Having grown up in Portsmouth and Kittery, Davis has a good idea what fits in her hometown, and how to appeal to both locals and visitors who stream into Kittery from Boston and beyond year round. The daughter of a former plant nursery owner and an architect, she studied printmaking and painting on the West Coast—at California College of the Arts in Oakland, and Evergreen State College in Olympia, Washington—followed by a stint in New York City, before moving back to Maine. She went to work for her mother, Ellen Mitchell, at the Pick of the Planet, Mitchell’s former wholesale and retail business specializing in tender perennials and unusual tropical plants. It was just her second experience in retail. “People used to tell me, even when I was young, that I should open a shop, but I never really thought about it until I saw the space in Wallingford Square,” Davis says. “I always had creative friends—artists and makers—and I knew I wanted to work for myself and to support people doing honest work with their hands.”

Before she opened the shop, Davis produced a small line of leather goods and jewelry called Kin of Kin. The name, Folk, reflects this earlier project as well as the connections that have always been significant in her creative life. “When I first opened, 80 percent of what I had came from people I knew,” Davis says. While she now sources some of her products at trade shows, “There’s still a lot I hear about through word of mouth.” Her original plan for the store included selling items of her own design, which proved more complicated than she expected given the challenges of running a business as a sole proprietor. Now that her mother is retired, however, she serves as Folk’s “resident seamstress,” stitching up small items such as balsam sachets and soft toys. Together with a friend, Davis also designs an annual calendar featuring the phases of the moon.

Like the corduroy pants I fell for at first touch, Folk’s apparel collection focuses on well-made, modern, and versatile pieces in organic cotton, linen, and merino wool, as well as a small selection of jeans. Clothing is a particular passion for Davis, who sources it mostly from independent design houses in New York and Los Angeles such as Ilana Kohn and Ace and Jig. “I love that clothing manufacturing is coming back—I think it’s important to have it in the United States,” Davis says.
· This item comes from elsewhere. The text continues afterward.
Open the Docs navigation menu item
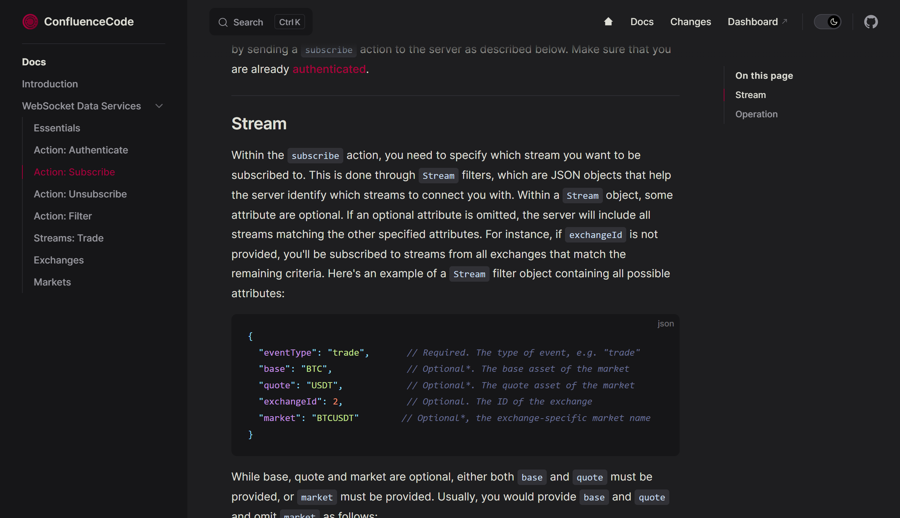The width and height of the screenshot is (900, 518). [x=642, y=22]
She emphasizes that while the pieces are not inexpensive, they can be the foundation of a thoughtfully put together wardrobe. “I’m trying to educate people that you can wear a nice sweater with some vintage jeans, and that’s a way you can incorporate this kind of clothing into your life,” she says. “You just buy a couple of pieces a year, and then you have them for many years; they are not something that’s going to wear out.”

Davis’s style may be far removed from Morris’s romantic flowers and ferns, but the nineteenth-century designer would have approved of her creative spirit, the strong work ethic she attributes to her parents, and her philosophy in both choosing items and curating her shop. At Folk, the useful and the beautiful are two halves of a well-ordered whole.